Transit Deserts in Dallas
Transit deserts are areas where there is high demand for public transportation, but a low supply of public transportation. Calculating transit deserts can be done by measuring the transit demand in a city, measuring the transit supply, and then subtracting the demand from the supply to find the "gap" in transit service. This gap is the transit desert.
In this example, transit deserts were calculated in Dallas, Texas using the method described above. Both supply and demand were measured at the block group level. Transit demand is measured by calculating the "transit dependent population" within each block group. Data is collected from the Census (ACS 2012) for this. In order to measure the transit dependent population, the vehicles available must be subtracted from household drivers. The number of household drivers is the population age 16 and over minus people living in group quarters. Once the transit dependent population is calculated it is possible to find the percentage of the population that is transit dependent in each block group by dividing the transit dependent population by the total population. This is shown in the transit dependency map. Then, the transit dependent population within each block groups is divided by the acres in each block group to find the transit dependent population per acre. A z-score is calculated based on this that will eventually be subtracted from the supply z-score to identify the "transit deserts."

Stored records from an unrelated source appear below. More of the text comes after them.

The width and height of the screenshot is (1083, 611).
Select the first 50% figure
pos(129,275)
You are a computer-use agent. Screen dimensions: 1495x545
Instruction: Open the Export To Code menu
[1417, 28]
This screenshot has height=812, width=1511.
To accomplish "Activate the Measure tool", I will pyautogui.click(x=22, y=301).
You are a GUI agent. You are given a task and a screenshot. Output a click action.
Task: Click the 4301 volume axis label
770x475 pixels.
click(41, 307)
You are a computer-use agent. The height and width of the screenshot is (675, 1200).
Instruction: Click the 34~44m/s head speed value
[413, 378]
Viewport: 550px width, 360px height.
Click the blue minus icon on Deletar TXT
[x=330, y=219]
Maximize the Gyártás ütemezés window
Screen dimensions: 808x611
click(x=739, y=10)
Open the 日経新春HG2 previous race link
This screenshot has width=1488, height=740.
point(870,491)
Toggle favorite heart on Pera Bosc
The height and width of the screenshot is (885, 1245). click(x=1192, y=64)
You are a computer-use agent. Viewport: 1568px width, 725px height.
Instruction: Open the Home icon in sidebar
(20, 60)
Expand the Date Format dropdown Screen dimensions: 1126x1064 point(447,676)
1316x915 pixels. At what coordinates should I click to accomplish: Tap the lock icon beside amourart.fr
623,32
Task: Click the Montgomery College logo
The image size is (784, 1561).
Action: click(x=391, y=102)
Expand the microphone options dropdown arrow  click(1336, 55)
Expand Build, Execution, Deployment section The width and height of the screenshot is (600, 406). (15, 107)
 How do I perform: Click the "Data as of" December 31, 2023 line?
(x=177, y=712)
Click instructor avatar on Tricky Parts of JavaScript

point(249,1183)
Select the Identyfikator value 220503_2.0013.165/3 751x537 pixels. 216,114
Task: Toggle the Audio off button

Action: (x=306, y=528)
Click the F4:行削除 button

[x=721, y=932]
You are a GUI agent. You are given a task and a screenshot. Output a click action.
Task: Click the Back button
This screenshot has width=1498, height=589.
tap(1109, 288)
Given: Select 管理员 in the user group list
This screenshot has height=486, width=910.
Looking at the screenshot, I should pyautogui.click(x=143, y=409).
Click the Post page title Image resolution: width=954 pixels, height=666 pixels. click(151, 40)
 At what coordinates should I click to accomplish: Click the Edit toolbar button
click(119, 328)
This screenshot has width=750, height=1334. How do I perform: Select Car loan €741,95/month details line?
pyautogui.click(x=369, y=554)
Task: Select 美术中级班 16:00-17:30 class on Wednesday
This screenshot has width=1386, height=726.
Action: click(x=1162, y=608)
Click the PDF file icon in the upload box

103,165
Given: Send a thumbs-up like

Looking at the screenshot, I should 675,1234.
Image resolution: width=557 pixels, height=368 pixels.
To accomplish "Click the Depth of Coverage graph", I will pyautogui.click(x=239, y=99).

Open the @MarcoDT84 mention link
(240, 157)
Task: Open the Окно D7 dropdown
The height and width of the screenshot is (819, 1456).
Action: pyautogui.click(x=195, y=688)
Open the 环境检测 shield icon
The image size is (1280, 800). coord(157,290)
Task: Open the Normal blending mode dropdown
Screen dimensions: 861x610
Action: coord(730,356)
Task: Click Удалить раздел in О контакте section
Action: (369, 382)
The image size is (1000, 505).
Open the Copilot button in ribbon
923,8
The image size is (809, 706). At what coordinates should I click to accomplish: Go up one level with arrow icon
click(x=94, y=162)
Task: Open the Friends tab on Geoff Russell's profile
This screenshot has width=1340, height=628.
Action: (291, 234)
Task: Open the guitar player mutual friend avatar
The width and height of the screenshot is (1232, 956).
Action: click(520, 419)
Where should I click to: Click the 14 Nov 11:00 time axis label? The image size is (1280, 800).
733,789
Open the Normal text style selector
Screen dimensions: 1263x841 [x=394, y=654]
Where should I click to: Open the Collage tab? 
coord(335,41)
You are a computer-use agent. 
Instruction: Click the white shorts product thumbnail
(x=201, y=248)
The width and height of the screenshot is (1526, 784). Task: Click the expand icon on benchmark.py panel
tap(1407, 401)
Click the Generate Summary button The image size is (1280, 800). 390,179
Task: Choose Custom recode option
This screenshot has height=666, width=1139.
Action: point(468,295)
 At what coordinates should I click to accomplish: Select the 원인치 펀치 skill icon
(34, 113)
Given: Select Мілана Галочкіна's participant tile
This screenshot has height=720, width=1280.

Measuring transit supply is also done at the block group level. Seven characteristics were taken into consideration for measuring the transit supply in Dallas; intersection density, number of transit stops, number of transit trips (within a 24 hour period), number of bus routes, total length of bike routes, and total length of roads with speed limits below 45 mph, and total length of sidewalks. It should be noted that total sidewalk length in Dallas was measured differently than in the other cities. The City of Dallas provides a polygon shapefile instead of a line shapefile for sidewalks. The perimeter of each sidewalk polygon was measured and then divided by 2 to get a rough estimation of the sidewalk length. While this is not precise, it does reveal which block groups have more sidewalks than other block groups. Characteristics relating to the actual transit service, such as number of bus lines and frequency of service, as well as characteristics relating to transit access, such as intersection density and length of bike routes, were used so as to address both the service and access to the service. Each of these characteristics was measured in every block group and then divided by the number of acres in each block group to find a per acre measurement of each characteristic. Z scores were calculated for each of these seven characteristics and then aggregated to find an overall score for transit supply in each block group.
Once the z scores for supply and demand are calculated, the score for demand is subtracted from the score for supply to measure the gap in transit service, if there is one. Three maps were generated to visually display the data more clearly.
Transit supply in Dallas is heavily concentrated in downtown and the neighborhoods that immediately surround it. There is also a corridor of higher supply that appears to follow Interstate 75, heading northwards. Block groups with higher percentages of transit dependent populations are more prevalent in the northern part of the city, but are spread throughout. Downtown is characterized by exceptionally low percentages of transit dependent populations. There is also a cluster of block groups with high percentages of transit dependent populations near the southern edge of the city. Once the demand z scores were subtracted from the supply z scores it was found that the transit deserts in Dallas are primarily located in the northern part of the city, but with a couple near the central core. Block groups with large differences between supply and demand were scattered sporadically for the most part without much grouping. Block groups with the smallest gaps, if any, between supply and demand were all located in the central part of the city, mostly in downtown. The charts below highlight the block groups with the largest and smallest gaps between transit supply and demand in Dallas.
By identifying the transit deserts in Dallas, future expansions of transportation services can be planned more effectively and current services can be assessed more easily.